* Reading text *
::::::::

Asset Location Story - Daniel Akst



Asset Location Story

By Daniel Akst

For Bloomberg Wealth Manager, 2007

Everyone knows that asset allocation is a major factor in determining a client’s investment return. But in the scramble to get the mix of stocks and bonds right, advisers can overlook another important element: asset location.

Worse yet, according to the academic experts who study this question, advisers often give clients the wrong advice on asset location—that is, they misdirect clients on which assets should go into a tax-deferred retirement account and which should be held outside an IRA or other such shelter.

How can advisers get something so fundamental so wrong? The truth is that asset location is a problem. Although in theory the solution should be simple, in practice asset location decisions are beset by complications arising from the tax code, the needs and worries of individual investors, and the difficulties that arise when investments are divided—as they often must be—between several taxable and tax-deferred accounts. Even the academic experts don’t necessarily agree on the best path to follow.

Still, asset location matters for the simple reason that, for most clients, stocks produce capital gains and dividends that are taxed at a much lower rate than the interest paid on bonds. Yet when stocks are placed in a tax-deferred retirement account, such as an IRA, and the money is withdrawn, it is taxed as regular income, as if it had been earned on the job or from a taxable bond. Toss stocks into a retirement account, in other words, and you throw away a tax break.

The obvious-seeming solution is to fill the retirement accounts with bonds until the desired asset allocation level is reached. Then, to the extent possible, hold the stocks in a taxable account—and make sure the stocks are held in a tax-efficient manner, such as by means of a passively managed index fund.

This system is not only simple, but delivers a bonus in the form of tax losses. Benjamin Tobias, for example, a financial adviser and CPA in Plantation, Fla., says he keeps his clients’ equities outside their retirement accounts as much as possible. After three years of sub par performance by stocks, he says, “I was incredibly active in harvesting tax losses.” Tobias observes that transaction costs nowadays are low, and the portfolio impact is minimal because when a loss-harvesting sale is consummated, a comparable investment is usually available for immediate purchase without running afoul of the IRS. Meanwhile, these painless losses can offset capital gains.

::::::::

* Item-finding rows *
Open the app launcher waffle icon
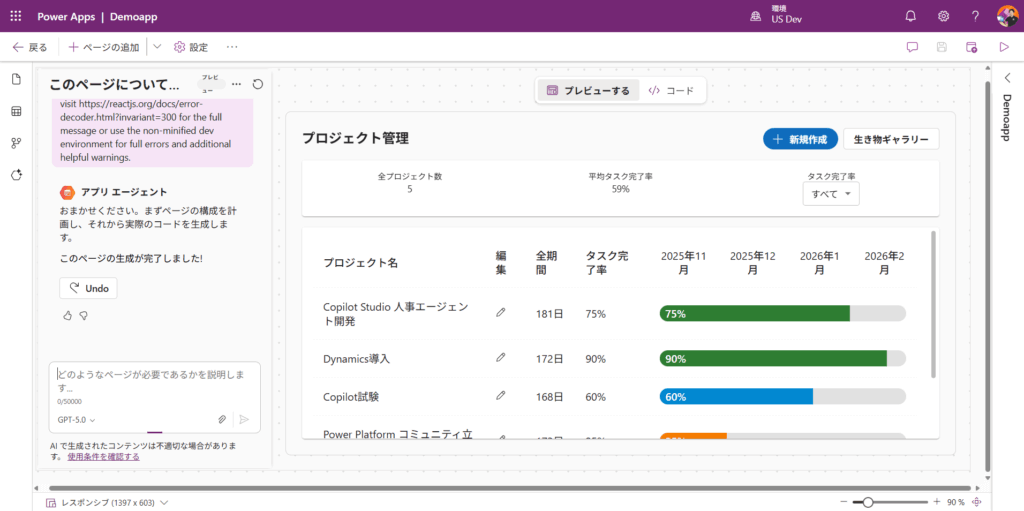Image resolution: width=1024 pixels, height=511 pixels. pyautogui.click(x=16, y=16)
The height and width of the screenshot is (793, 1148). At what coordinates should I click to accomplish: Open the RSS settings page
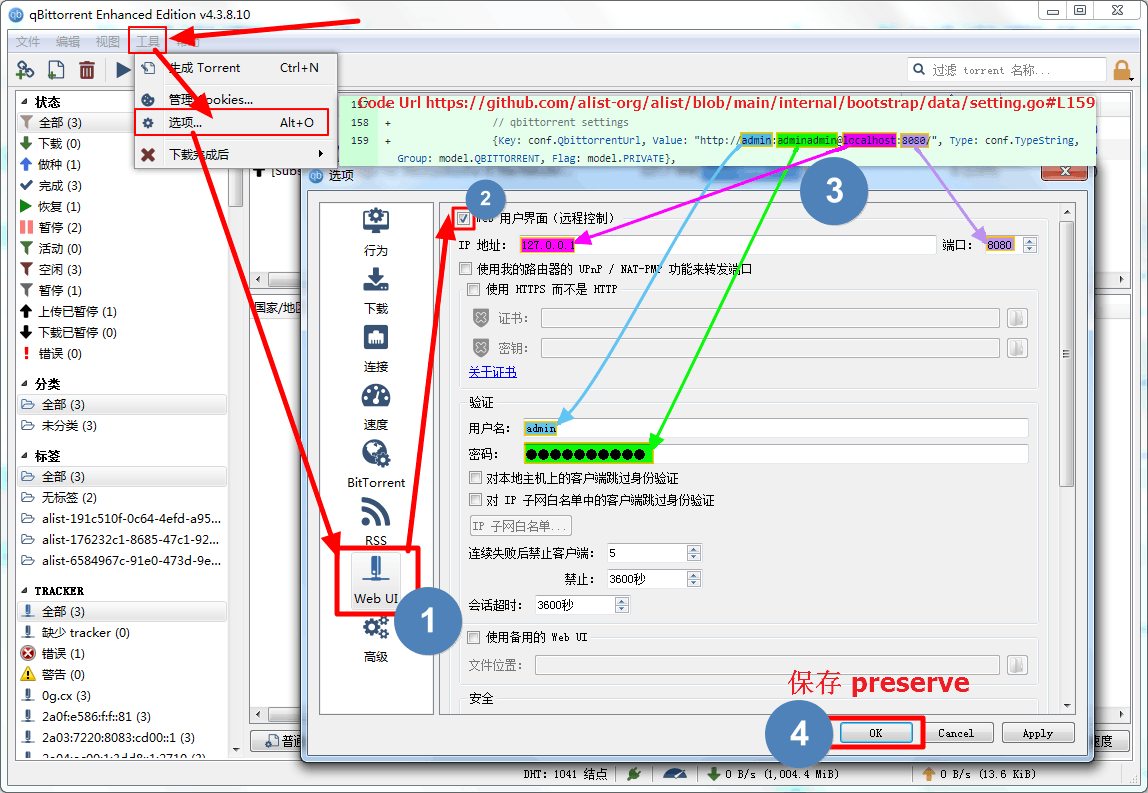click(375, 522)

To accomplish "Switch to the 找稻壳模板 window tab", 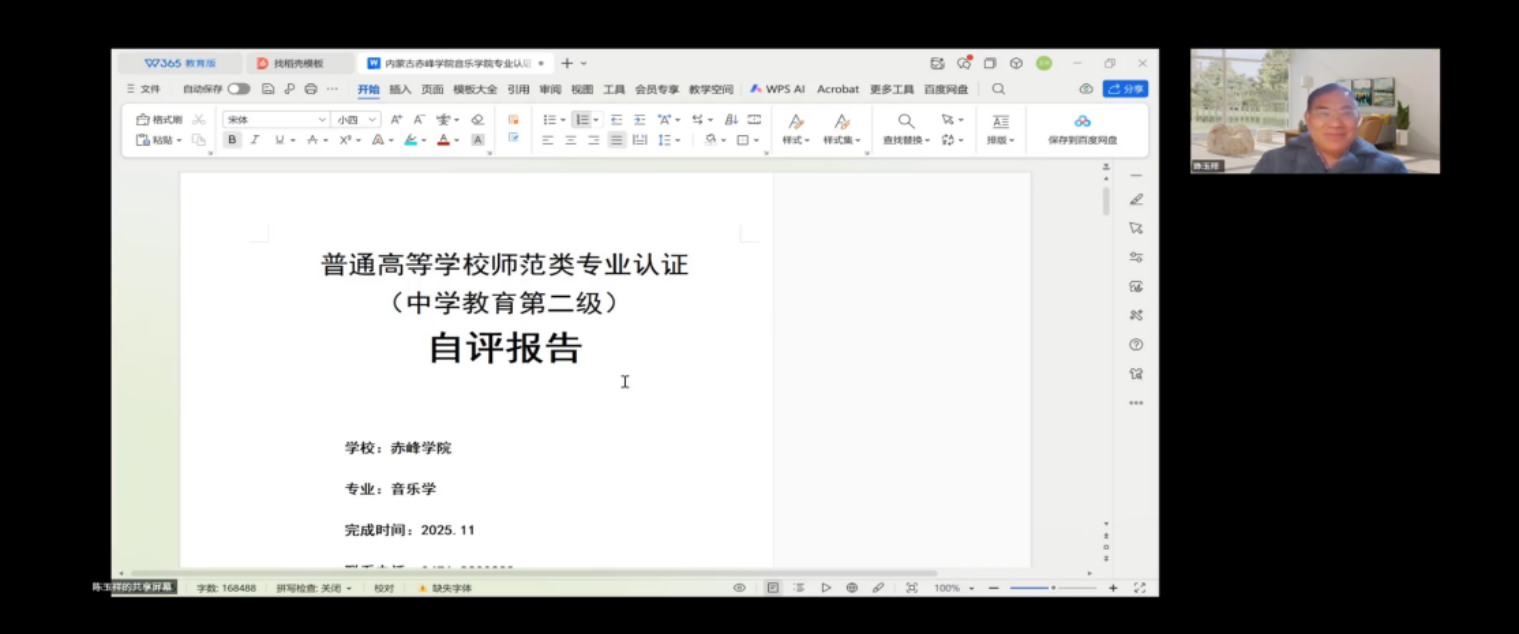I will 298,63.
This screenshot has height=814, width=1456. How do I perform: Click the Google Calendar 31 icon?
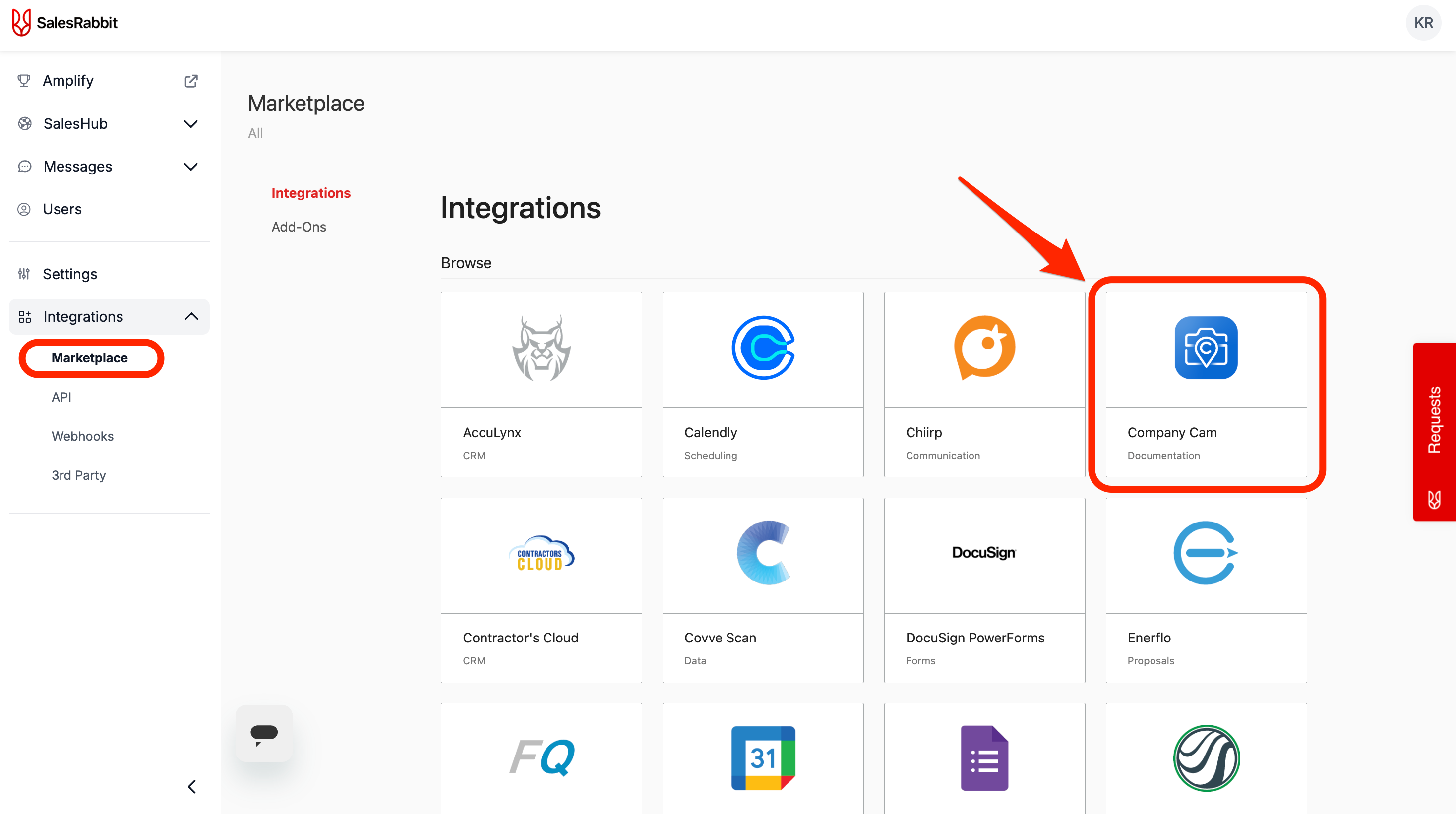click(763, 757)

::::::::

* Complete the following *
1. Answer these questions from the asset location article:
(a) In what city is Benjamin Tobias based?
(b) What kind of fund is given as a tax-efficient way to hold stocks?
(c) How is money from stocks held in a tax-deferred retirement account taxed when it is withdrawn?
2. In the item-finding rows, start with the line containing "This screenshot has" and go on through the end of the rows. Replace "icon" with "button" and give those lines back with everything else unchanged, leaving out the pictures.
The article and the rows are unrelated to each other.

* The solutions *
1.
(a) Plantation, Fla.
(b) A passively managed index fund.
(c) As regular income.

2.
This screenshot has height=814, width=1456. How do I perform: Click the Google Calendar 31 button?
click(763, 757)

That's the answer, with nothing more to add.